Task statement
Transcribe every line of the material below exactly, leaving out the pictures.

Provided records
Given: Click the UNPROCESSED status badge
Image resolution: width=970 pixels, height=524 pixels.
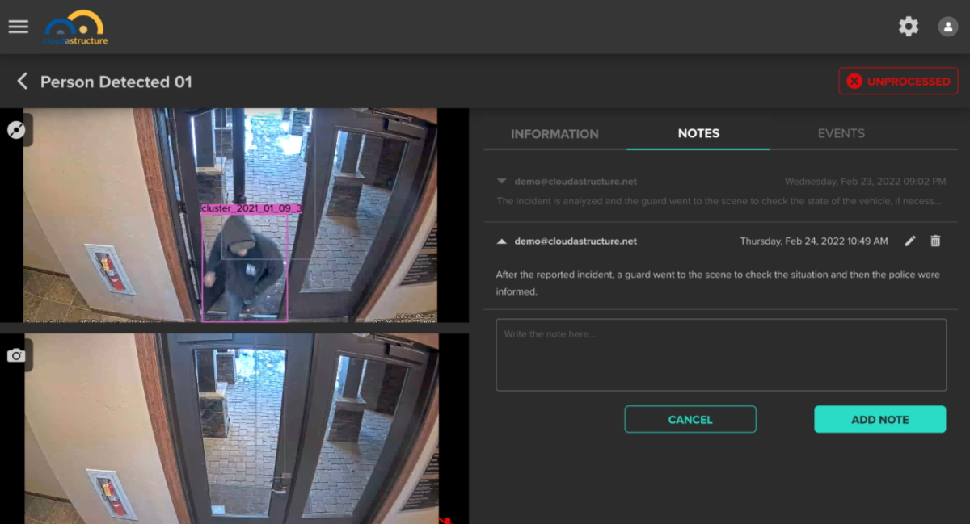Looking at the screenshot, I should [898, 81].
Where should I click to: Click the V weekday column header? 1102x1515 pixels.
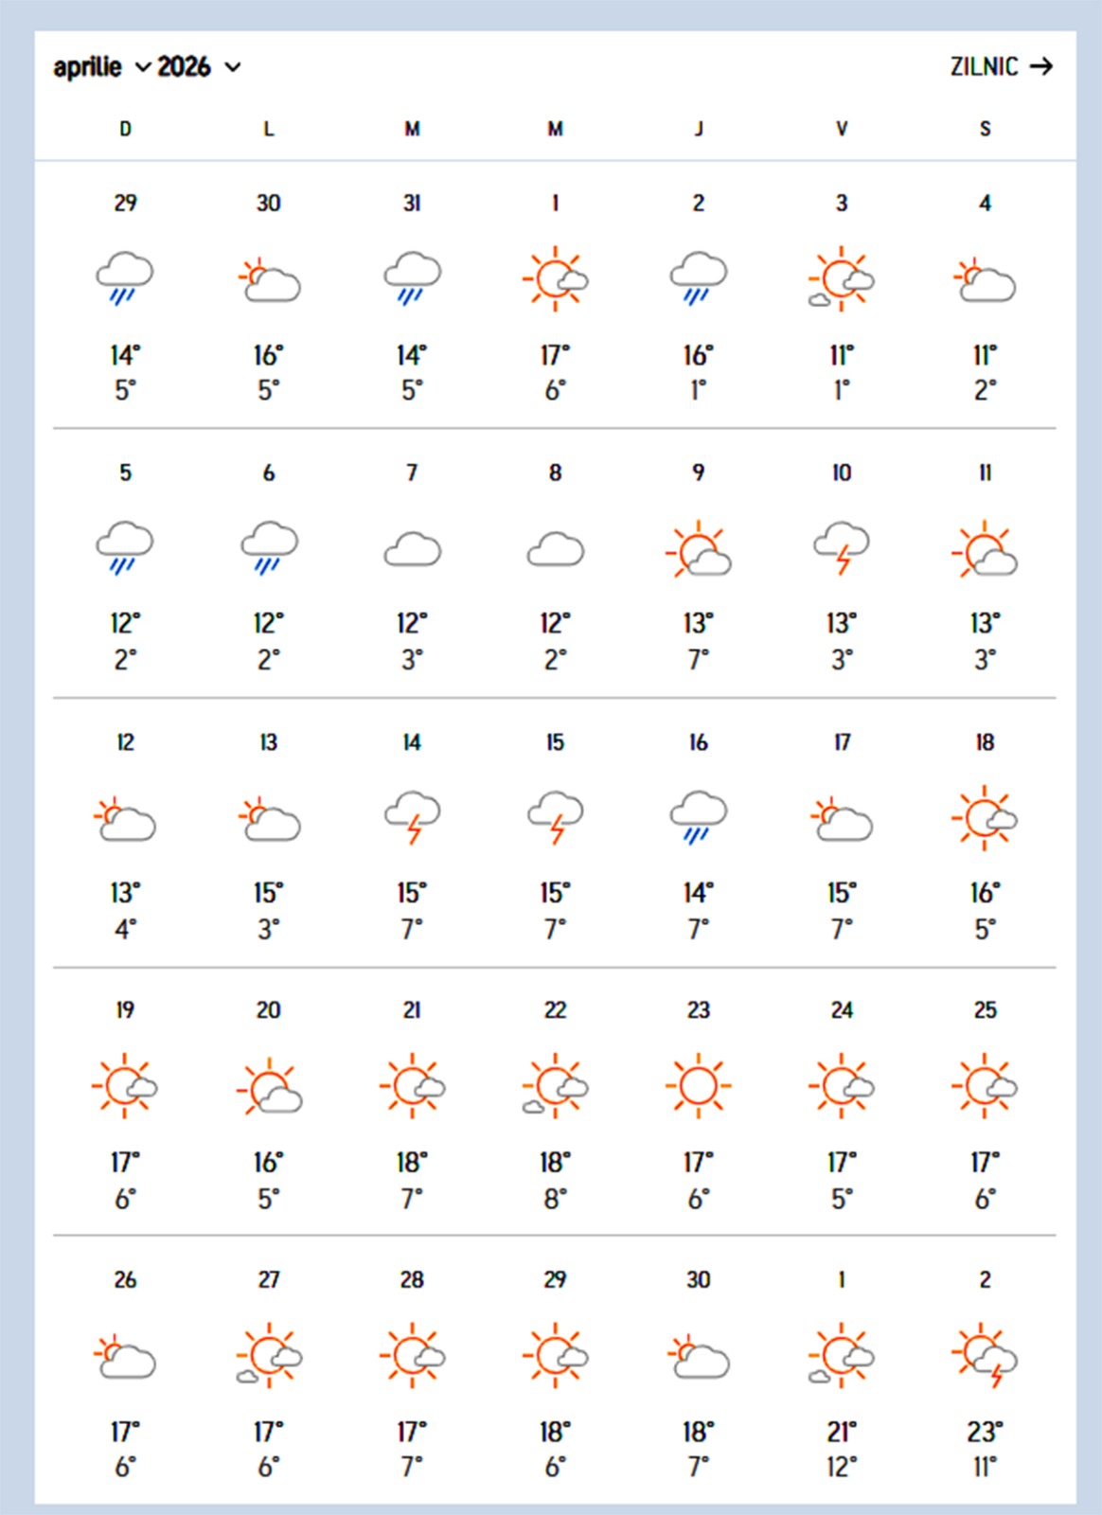(842, 129)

Response area
Given: Click the UNPROCESSED status badge
Image resolution: width=970 pixels, height=524 pixels.
Looking at the screenshot, I should [898, 81].
Where should I click to: Click the V weekday column header? 1102x1515 pixels.
(842, 129)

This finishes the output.